After the seminar, Berle invited Williams to join a Latin American task force he was organizing for the likely Democratic presidential candidate, John F. Kennedy. Williams appreciated the offer; most diplomatic historians have a secret urge to be policy-makers. But he could not participate, he commented later, without compromising his belief that more than what Kennedy offered was needed if policy was really to change. Almost exactly a year later, the Kennedy Administration sought to overthrow the Castro Revolution with an invasion at the Bay of Pigs, then followed that failure with a series of efforts to overthrow or assassinate the Cuban leader, all leading to the most serious crisis of the cold war—the missile crisis of 1962. Kennedy also drew the conclusion that America’s “national interest” would have to be upheld elsewhere in Southeast Asia if the United States was to succeed in the cold war. The knot of assumptions that made up the Open Door Policy became the center of a struggle for the soul of the nation.

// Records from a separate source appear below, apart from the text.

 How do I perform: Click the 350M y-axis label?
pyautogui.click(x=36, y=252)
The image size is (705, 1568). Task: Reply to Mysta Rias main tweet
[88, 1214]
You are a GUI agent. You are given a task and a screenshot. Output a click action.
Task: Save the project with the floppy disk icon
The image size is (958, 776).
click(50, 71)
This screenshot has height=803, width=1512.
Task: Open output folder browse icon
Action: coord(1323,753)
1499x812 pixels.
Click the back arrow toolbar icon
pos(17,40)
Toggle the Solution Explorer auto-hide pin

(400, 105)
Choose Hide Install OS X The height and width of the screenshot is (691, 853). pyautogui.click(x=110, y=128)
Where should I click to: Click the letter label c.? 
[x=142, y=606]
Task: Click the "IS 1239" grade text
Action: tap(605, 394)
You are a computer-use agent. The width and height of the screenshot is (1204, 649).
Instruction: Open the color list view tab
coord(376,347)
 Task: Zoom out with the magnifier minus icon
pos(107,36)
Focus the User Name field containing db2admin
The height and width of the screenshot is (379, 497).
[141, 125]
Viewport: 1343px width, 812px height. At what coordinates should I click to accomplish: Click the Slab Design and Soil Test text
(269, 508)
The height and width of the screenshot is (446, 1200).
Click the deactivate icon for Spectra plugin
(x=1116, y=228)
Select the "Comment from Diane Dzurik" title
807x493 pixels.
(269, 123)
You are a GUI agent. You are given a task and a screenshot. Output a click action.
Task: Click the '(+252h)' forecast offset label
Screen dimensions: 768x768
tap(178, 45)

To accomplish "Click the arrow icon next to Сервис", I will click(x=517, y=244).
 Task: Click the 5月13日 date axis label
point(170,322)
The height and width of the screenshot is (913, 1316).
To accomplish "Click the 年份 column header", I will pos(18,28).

Bill Williams wrote several other major books, and Tragedy ought to be considered in relation to The Contours of American History, The Roots of the Modern American Empire, and Empire as a Way of Life. In all of these volumes, Williams attempted to explain American history and to offer views that challenged orthodox understandings. His objective was to provide readers with a means for coming to terms with the reality of the past and its impact on the present. In an epigraph for the final chapter of Tragedy, he quoted Callitrax, a historian in Arthur Clarke’s science fiction novel In the City and the Stars: “We have lived too long out of contact with reality, and the time has come to rebuild our lives.”